Reproduce verbatim the lines of the data between the line containing "At what (x,y)" and the line containing "Looking at the", inclusive, and nothing else.

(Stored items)
*****
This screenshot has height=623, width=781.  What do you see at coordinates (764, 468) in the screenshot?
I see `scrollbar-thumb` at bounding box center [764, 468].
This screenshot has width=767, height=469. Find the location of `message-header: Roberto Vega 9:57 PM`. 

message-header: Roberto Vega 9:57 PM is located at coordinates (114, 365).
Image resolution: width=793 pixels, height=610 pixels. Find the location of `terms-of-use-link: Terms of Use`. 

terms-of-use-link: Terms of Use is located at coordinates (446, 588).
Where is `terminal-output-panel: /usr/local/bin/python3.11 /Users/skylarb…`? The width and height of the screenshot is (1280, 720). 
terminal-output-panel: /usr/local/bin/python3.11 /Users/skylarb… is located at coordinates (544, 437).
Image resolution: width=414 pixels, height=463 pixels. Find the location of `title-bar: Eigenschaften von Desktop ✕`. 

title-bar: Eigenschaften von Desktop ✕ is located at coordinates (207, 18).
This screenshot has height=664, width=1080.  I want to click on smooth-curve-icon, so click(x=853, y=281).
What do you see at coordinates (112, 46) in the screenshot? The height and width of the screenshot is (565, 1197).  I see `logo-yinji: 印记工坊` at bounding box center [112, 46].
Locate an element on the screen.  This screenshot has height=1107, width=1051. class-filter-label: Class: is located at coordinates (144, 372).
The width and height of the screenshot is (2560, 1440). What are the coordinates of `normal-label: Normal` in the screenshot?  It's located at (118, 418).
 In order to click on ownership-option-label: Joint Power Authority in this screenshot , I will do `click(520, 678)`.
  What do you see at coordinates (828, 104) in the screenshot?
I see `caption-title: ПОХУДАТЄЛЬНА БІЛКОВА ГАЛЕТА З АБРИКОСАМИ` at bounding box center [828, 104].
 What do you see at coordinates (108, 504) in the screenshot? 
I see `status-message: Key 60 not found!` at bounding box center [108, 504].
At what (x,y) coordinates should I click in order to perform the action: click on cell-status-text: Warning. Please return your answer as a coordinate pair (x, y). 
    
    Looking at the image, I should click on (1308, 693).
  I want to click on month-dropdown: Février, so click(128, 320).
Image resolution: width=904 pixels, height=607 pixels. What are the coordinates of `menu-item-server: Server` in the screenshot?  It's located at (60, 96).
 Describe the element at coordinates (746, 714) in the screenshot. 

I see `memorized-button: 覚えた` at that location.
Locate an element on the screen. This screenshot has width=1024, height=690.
*****
### [Solution to this exercise]
At what (x,y) coordinates should I click in order to perform the action: click on cell-status-text: Warning. Please return your answer as a coordinate pair (x, y). 
    
    Looking at the image, I should click on (1308, 693).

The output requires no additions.